#### Request
Copy out the lines of the records verbatim, from the line containing "里親制度のご案内リーフレット（PDF：404KB） (91, 286)" through the end of the records, both included. Leave out any pictures.

Dataset rows:
•••••
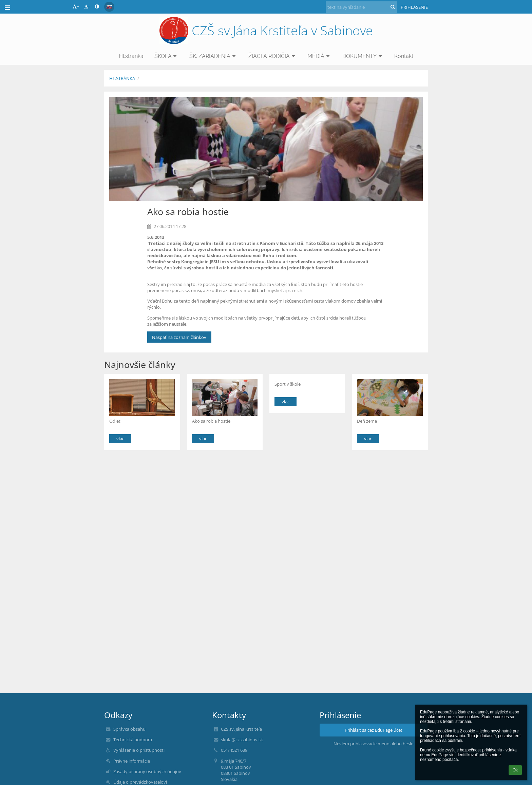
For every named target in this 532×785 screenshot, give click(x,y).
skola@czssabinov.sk (242, 740)
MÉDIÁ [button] (319, 56)
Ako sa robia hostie (211, 421)
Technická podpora (133, 740)
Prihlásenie (414, 7)
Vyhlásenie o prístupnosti (139, 750)
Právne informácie (132, 761)
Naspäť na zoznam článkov (179, 337)
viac (120, 439)
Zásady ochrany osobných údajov (147, 771)
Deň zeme (367, 421)
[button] (109, 7)
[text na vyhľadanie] (361, 7)
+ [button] (76, 6)
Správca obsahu (129, 729)
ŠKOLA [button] (167, 56)
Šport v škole (287, 384)
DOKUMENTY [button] (363, 56)
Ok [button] (515, 770)
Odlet (115, 421)
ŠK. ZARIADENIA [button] (213, 56)
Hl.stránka (122, 78)
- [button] (87, 6)
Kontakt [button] (404, 56)
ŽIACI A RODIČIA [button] (272, 56)
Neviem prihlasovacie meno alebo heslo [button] (374, 744)
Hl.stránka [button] (131, 56)
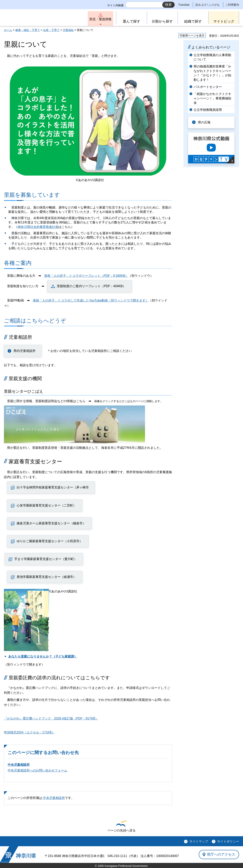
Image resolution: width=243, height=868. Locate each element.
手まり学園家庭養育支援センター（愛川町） (46, 559)
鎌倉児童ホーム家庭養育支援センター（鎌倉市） (51, 523)
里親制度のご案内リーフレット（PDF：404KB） (91, 286)
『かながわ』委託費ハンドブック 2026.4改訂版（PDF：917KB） (51, 718)
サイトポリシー (228, 841)
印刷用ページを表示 (192, 35)
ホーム (8, 30)
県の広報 (204, 122)
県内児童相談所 (24, 351)
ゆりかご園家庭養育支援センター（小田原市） (49, 541)
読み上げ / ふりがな (208, 5)
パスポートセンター (208, 87)
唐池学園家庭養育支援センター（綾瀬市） (46, 577)
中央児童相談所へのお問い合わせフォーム (37, 770)
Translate (184, 5)
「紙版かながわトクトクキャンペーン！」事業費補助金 (212, 98)
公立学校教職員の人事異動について (212, 57)
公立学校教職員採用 (208, 110)
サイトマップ (199, 841)
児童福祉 (68, 30)
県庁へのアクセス (221, 855)
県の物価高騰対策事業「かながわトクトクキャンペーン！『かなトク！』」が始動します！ (212, 73)
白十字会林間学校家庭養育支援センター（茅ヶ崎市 (53, 487)
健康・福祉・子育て (28, 30)
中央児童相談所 (19, 765)
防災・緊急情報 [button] (100, 19)
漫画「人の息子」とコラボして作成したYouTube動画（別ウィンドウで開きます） (91, 301)
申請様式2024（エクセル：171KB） (29, 732)
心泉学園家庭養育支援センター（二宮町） (46, 505)
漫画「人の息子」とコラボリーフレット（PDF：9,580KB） (86, 276)
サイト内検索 (115, 5)
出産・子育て (51, 30)
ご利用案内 (232, 5)
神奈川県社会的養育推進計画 (38, 227)
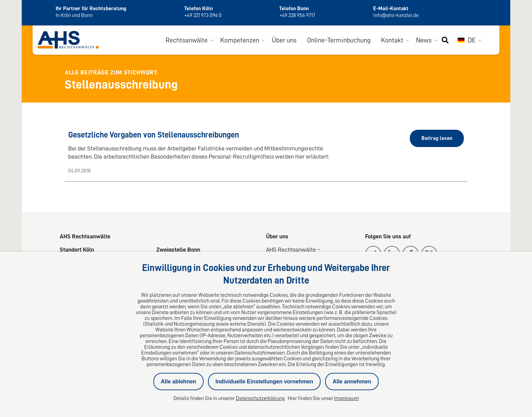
•••••
#### Solution to this exercise
里親制度のご案内リーフレット（PDF：404KB） (91, 286)
『かながわ』委託費ハンドブック 2026.4改訂版（PDF：917KB） (51, 718)
サイトポリシー (228, 841)
印刷用ページを表示 (192, 35)
ホーム (8, 30)
県の広報 (204, 122)
県内児童相談所 (24, 351)
ゆりかご園家庭養育支援センター（小田原市） (49, 541)
読み上げ / ふりがな (208, 5)
パスポートセンター (208, 87)
唐池学園家庭養育支援センター（綾瀬市） (46, 577)
中央児童相談所へのお問い合わせフォーム (37, 770)
Translate (184, 5)
「紙版かながわトクトクキャンペーン！」事業費補助金 (212, 98)
公立学校教職員の人事異動について (212, 57)
公立学校教職員採用 (208, 110)
サイトマップ (199, 841)
児童福祉 (68, 30)
県庁へのアクセス (221, 855)
県の物価高騰対策事業「かながわトクトクキャンペーン！『かなトク！』」が始動します！ (212, 73)
白十字会林間学校家庭養育支援センター（茅ヶ崎市 (53, 487)
健康・福祉・子育て (28, 30)
中央児童相談所 (19, 765)
防災・緊急情報 [button] (100, 19)
漫画「人の息子」とコラボして作成したYouTube動画（別ウィンドウで開きます） (91, 301)
申請様式2024（エクセル：171KB） (29, 732)
心泉学園家庭養育支援センター（二宮町） (46, 505)
漫画「人の息子」とコラボリーフレット（PDF：9,580KB） (86, 276)
サイト内検索 (115, 5)
出産・子育て (51, 30)
ご利用案内 (232, 5)
神奈川県社会的養育推進計画 (38, 227)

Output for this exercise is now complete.